*** Passage ***
Dutch Ceylon (; ) was a governorate established in present-day Sri Lanka by the Dutch East India Company. Although the Dutch managed to capture most of the coastal areas in Sri Lanka, they were never able to control the Kandyan Kingdom located in the interior of the island. Dutch Ceylon existed from 1640 until 1796.

In the early 17th century, Sri Lanka was partly ruled by the Portuguese and Sri Lankan kingdoms, who were constantly battling each other. Although the Portuguese were not winning the war, their rule was rather burdensome to the people of those areas controlled by them. While the Portuguese were engaged in a long war of independence from Spanish rule, the Sinhalese king (the king of Kandy) invited the Dutch to help defeat the Portuguese. The Dutch interest in Ceylon was to have a united battle front against the Iberians at that time.

History

Background

The Portuguese
The Dutch were invited by the Sinhalese to help fight the Portuguese. They signed the Kandyan Treaty of 1638 with Rajasinghe II and soon embarked on a war against their common enemy. As such the Dutch were appointed as a protector of the country.
***
Written instruction 1: Please copy the rows in the stretch from the line containing "826x648 pixels. Task: Open the Start menu" through the line containing "(x=67, y=42)", leaving the pictures out of your answer.
The passage on Dutch Ceylon and the rows that follow are unrelated material.
*** Data extract ***
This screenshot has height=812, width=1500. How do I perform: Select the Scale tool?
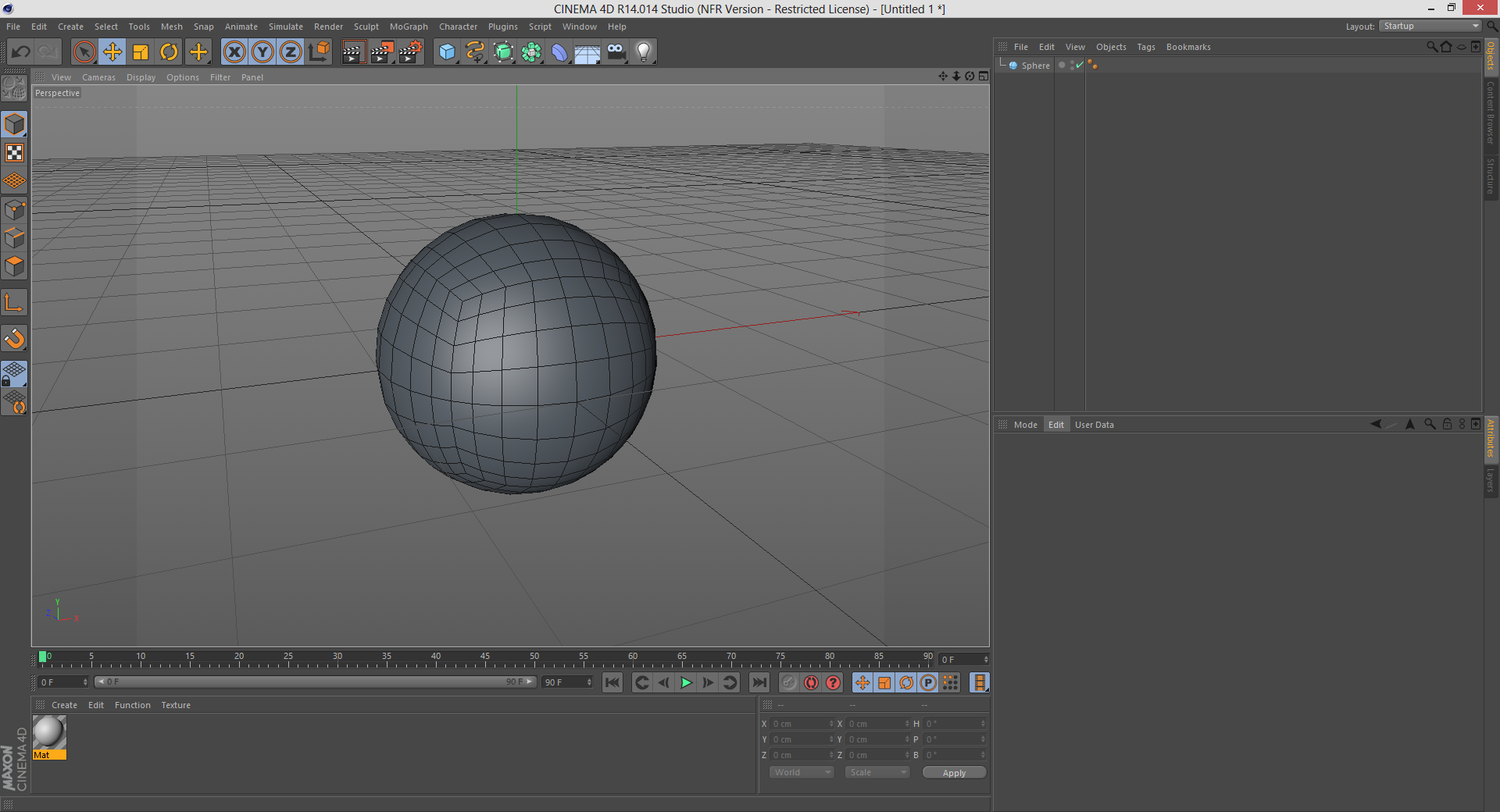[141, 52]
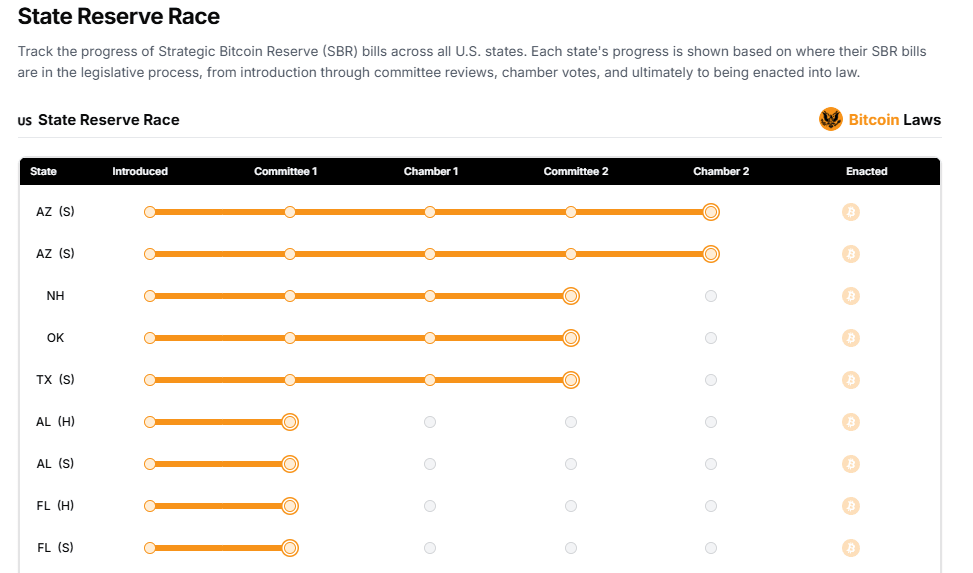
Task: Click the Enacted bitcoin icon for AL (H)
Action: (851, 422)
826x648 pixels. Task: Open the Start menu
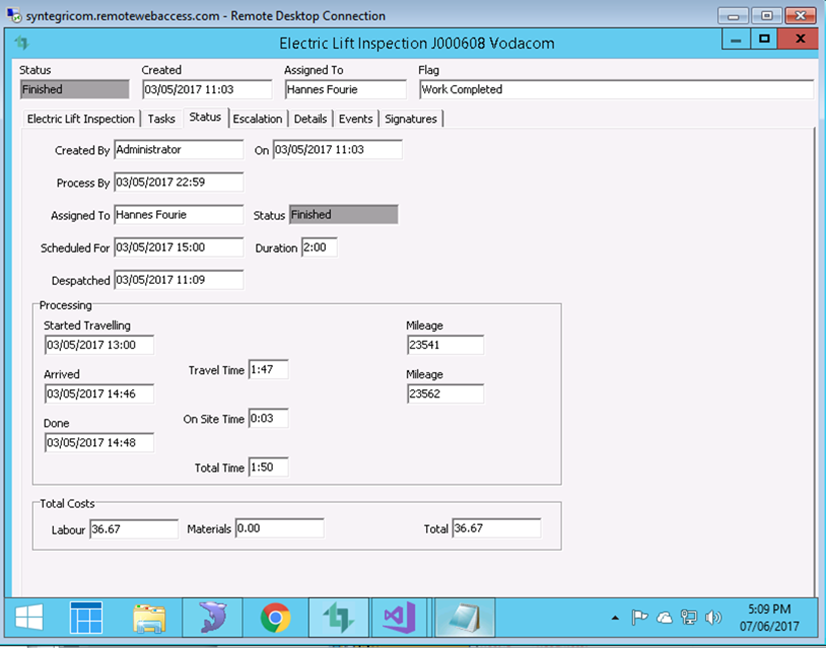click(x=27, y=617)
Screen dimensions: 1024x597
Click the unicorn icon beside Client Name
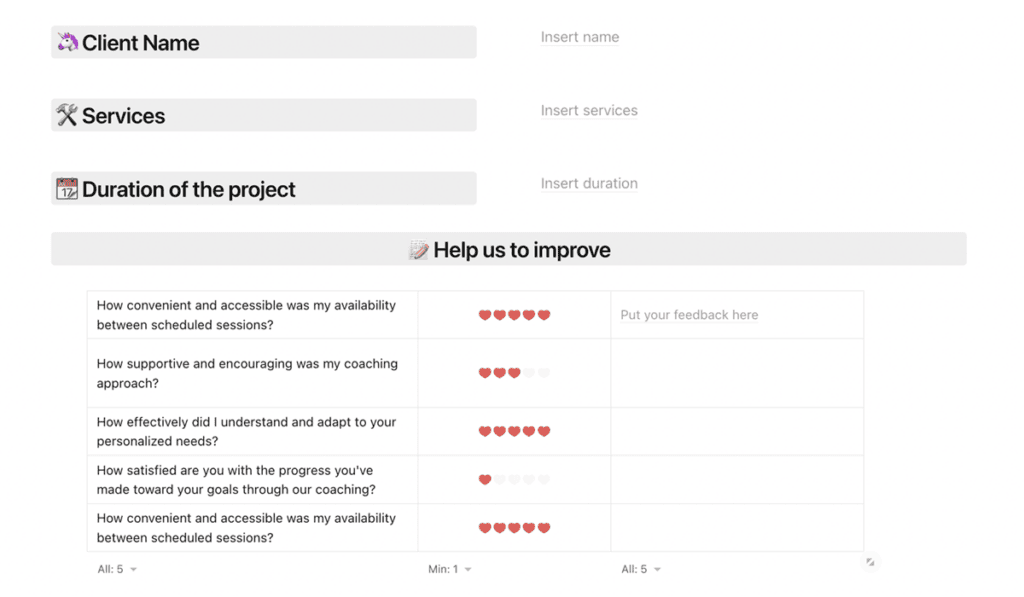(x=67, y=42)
***
*** Data extract ***
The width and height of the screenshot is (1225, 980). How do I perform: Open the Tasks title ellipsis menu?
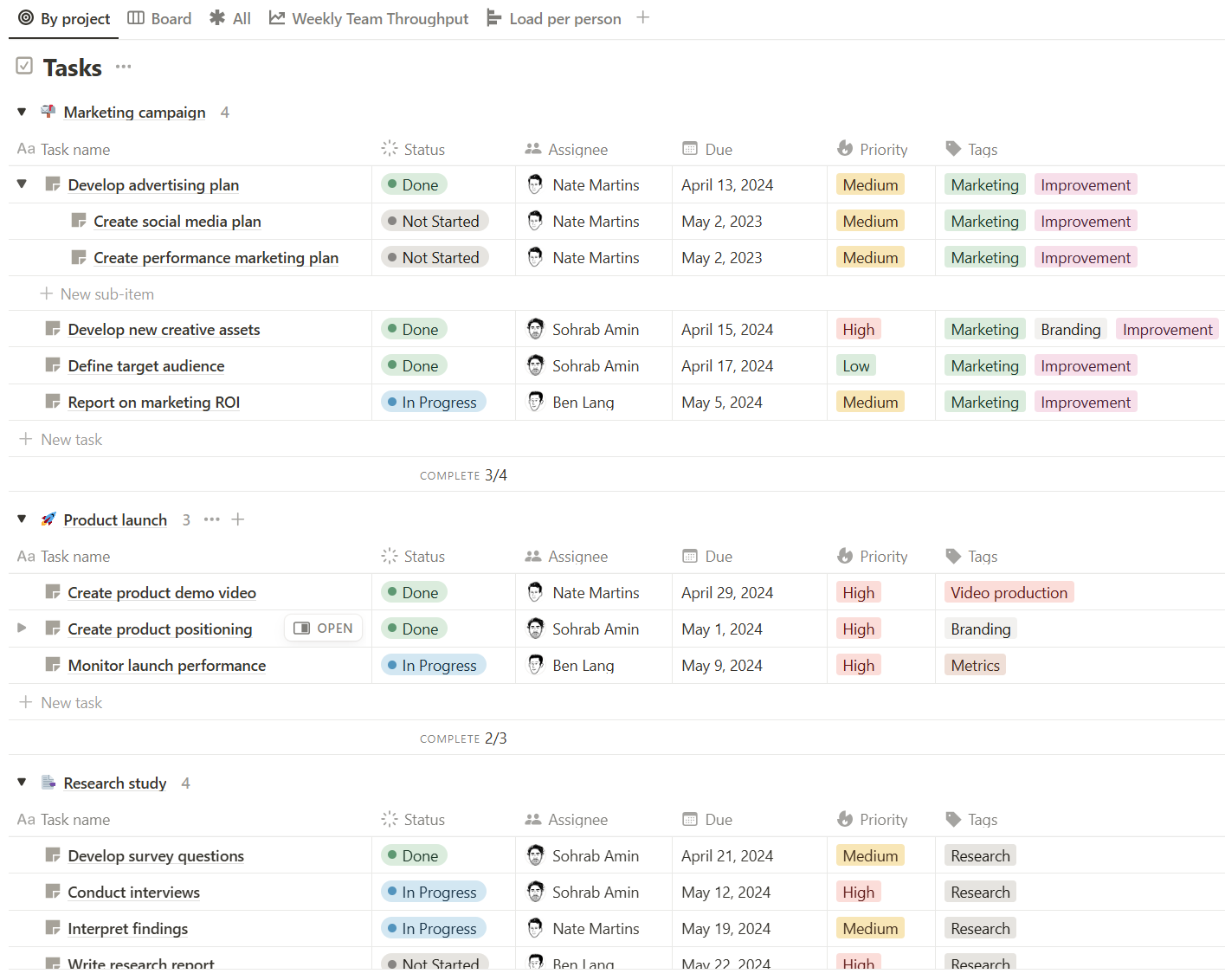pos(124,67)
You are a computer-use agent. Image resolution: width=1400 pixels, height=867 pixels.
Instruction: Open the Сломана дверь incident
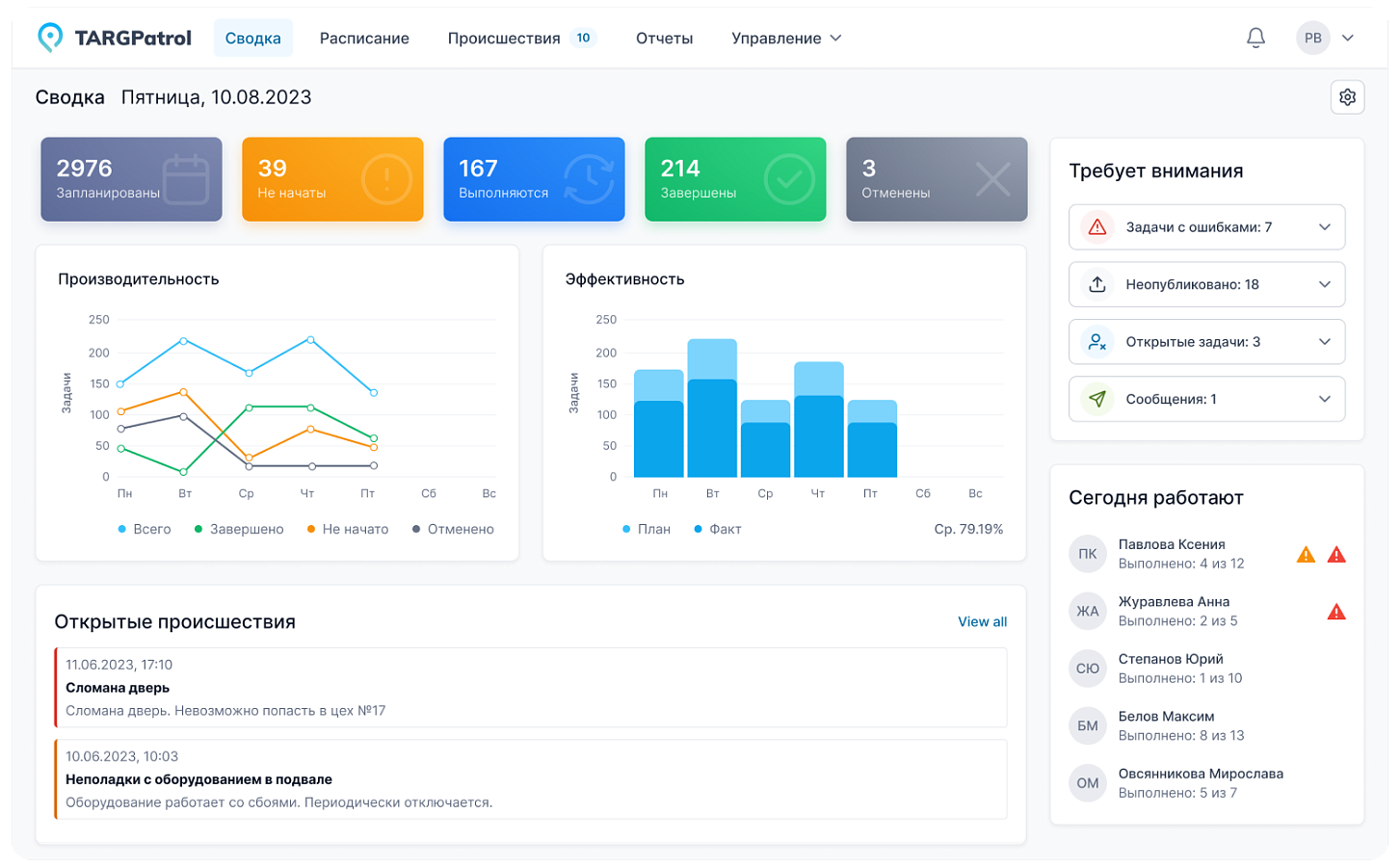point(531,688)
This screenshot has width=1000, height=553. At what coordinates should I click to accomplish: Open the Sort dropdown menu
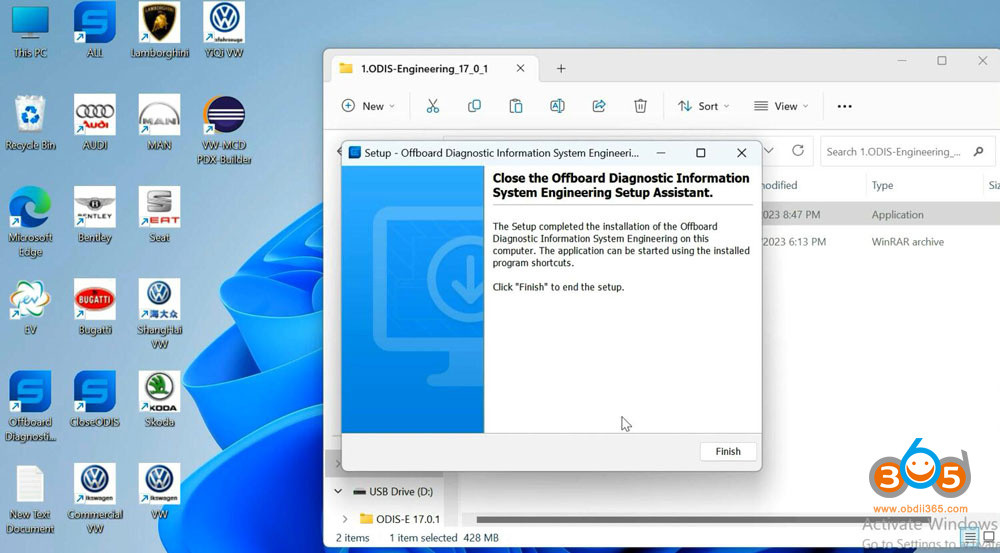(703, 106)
***
*** Data extract ***
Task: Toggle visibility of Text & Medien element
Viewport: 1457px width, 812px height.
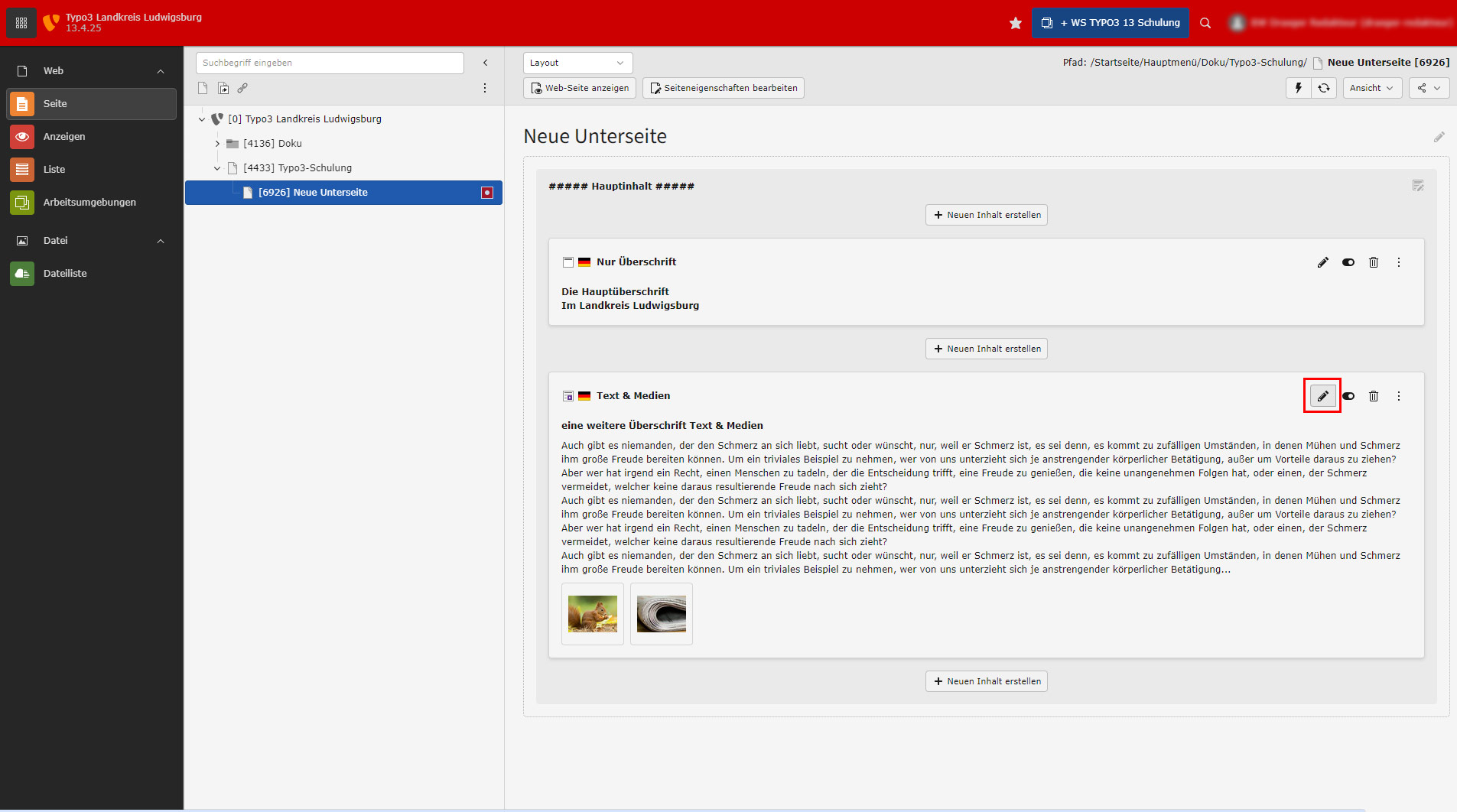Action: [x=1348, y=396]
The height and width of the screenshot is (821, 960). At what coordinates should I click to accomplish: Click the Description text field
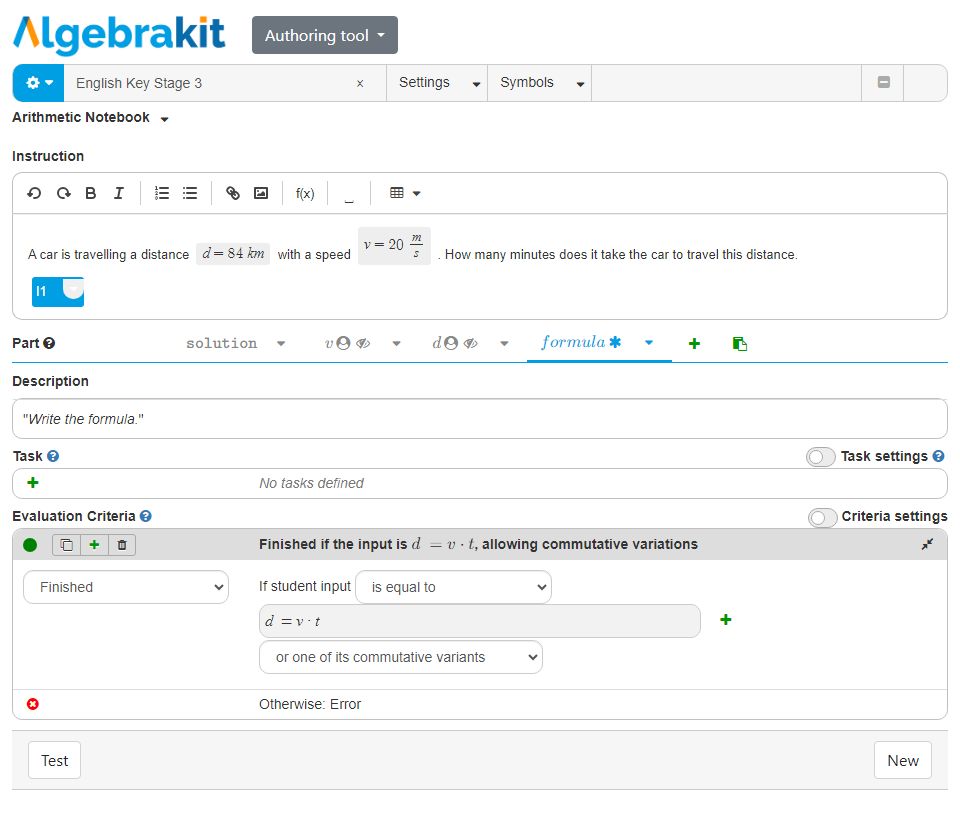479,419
***
Written instruction 2: Carry on the passage on Dutch Ceylon from the point where it stops.

Exercise result 1:
826x648 pixels. Task: Open the Start menu
click(x=27, y=617)
Screen dimensions: 1024x597
Click the unicorn icon beside Client Name
(x=67, y=42)

Exercise result 2:
Meanwhile, however, Rajasinghe II approached the French and offered them the Trincomalee fort as a check against Dutch power. The Dutch captured Trinco from the French and controlled all the maritime provinces of the island. Rajasinghe and the Dutch were both playing a double game trying to outwit each other, and the treaty of 1638 was never implemented. The Dutch ruled all the Tamil provinces and brought Tanjore Tamil slaves to work in the cinnamon gardens in the Western Province and tobacco farms in Jaffna. The capital of Dutch Coromandel was in Pulicat and they brought needed manpower from the Indian colonies.

The Dutch and Portuguese
Portuguese rule was always in the maritime provinces and the people whom they converted were the coastal folk. They were the backbone of their power. Many of the princes they converted had either died or were no longer Catholic. The rest of Ceylon remained in the Buddhist majority and Hindu religions.

The Dutch were used by the Sinhalese king to take revenge on the Portuguese who wanted to expand their rule. The coming of the Dutch ensured that the Portuguese had two enemies to deal with so finally the Portuguese were forced to sign a treaty with the Dutch and come to terms with their open economies. Finally, the Portuguese left Ceylon.

Portugal was at war with its ruler, the King of Spain. Once Portugal obtained its freedom from Spain in 1640, the Netherlands settled for peace with Portugal. Then they divided the occupied areas of Ceylon amicably under a treaty signed in Goa. Slowly, the Dutch became the rulers of coastal and outer areas of Ceylon and Indonesia, and the Portuguese were left with smaller pieces of territory than those of the Dutch and the English.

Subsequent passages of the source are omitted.